Title: Vietnam’s Fight
Subtitle: But our fight too
Author: Hugo Hill
Date: 1969
Notes: Fifth Estate #89, October 2–15, 1969

SAIGON (LNS)—The following letter is directed to the American anti-war movement from Hugo Hill, an American civilian who lives in Saigon. For the past nine months, Hugo Hill has frequently contributed articles to Liberation News Service.

SAIGON

Sept. 6, 1969

Dear Brothers and Sisters,

As you well know, the Vietnamese people need no help in defeating U.S. military strategy. They have already smashed Maxwell Taylor’s “special war” and Westmoreland’s “search and destroy” operations. They have seized control of their own land from under the noses of half a million expeditionary troops and right now they surround all the American military bases in their country.

But the Vietnamese people cannot physically drive the U.S. invaders out of Vietnam. To achieve final victory they need the help of the people of the world, especially the American people.

You may be tired of the Vietnam war and you probably realize that an American revolutionary movement cannot be built on a single temporary issue. The Vietnamese are tired too, but unfortunately they can’t just pick another issue.

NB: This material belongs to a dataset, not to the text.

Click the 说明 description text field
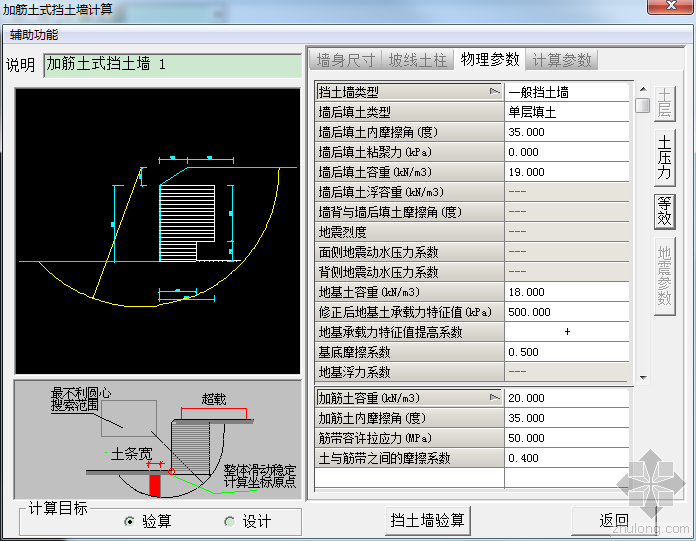Screen dimensions: 696x541 (171, 65)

Despite the Paris charade and talk of troop withdrawals, Vietnam’s agony is as great as ever. Napalm—that anti-people horror that we learned of only a few years ago and have since grown used to—is still belched over Vietnamese villages. B-52’s still rip giant holes in the land, and people are still herded into concentration (“refugee”) camps. The gruesome atrocity posters we used to display have quite properly been replaced by pictures of clenched fists and cocked guns, but the atrocities themselves have not gone away. Every time I visit a provincial hospital I still see the napalm burns and the fly-covered open wounds.

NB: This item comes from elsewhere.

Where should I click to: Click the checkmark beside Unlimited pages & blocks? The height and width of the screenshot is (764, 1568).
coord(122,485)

A few days ago I overheard a conversation between two American Army officers. -How many kooks do you think will come out this time?” one asked the other. They were talking about this fall’s anti-war demonstrations. “Well, I hope it falls flat like the last one,” was the reply. “Then we might still be able to win this damn war.”

That’s right. If the October and November actions are no bigger than Hiroshima Day, the Pentagon hawks count on continuing their rape of Vietnam. The armed agents of U.S. imperialism are not interested in the purity of our slogans. They want to know how many people are in the streets. They fear demonstrations as a brake on American aggression. They know that mass action hurts them and helps the Vietnamese.

This is Vietnam’s fight, but it’s our fight too. It’s the fight of all oppressed people against the plunderers of the world. We have to stand shoulder-to-shoulder with our Vietnamese brothers. We have to be as united as our international enemies.

The Vietnamese people have educated us all. They forced us first to examine the imperialist soul of the Mother Country. Then they taught us that people are greater than machines—that a united determined people can successfully wage war against a technological monster. If it weren’t for the Vietnamese, there would be no revolutionary stirrings in Amerika. They have speeded up the course of our own history.

We cannot abandon our teachers, our vanguard, our comrades. More than ever before the Vietnamese people need us. They have won their war militarily, politically and diplomatically. They have thrust the knife into the body of the monster; but they need us to twist it.

And for the American people to twist the knife means to pour into the streets: take over the streets and show the ruling class- that we support our Vietnamese brothers, that the American rulers will not be able to draw a peaceful breath as long as one GI remains on Vietnamese territory.

Support the Vietnamese! Demonstrate against the war!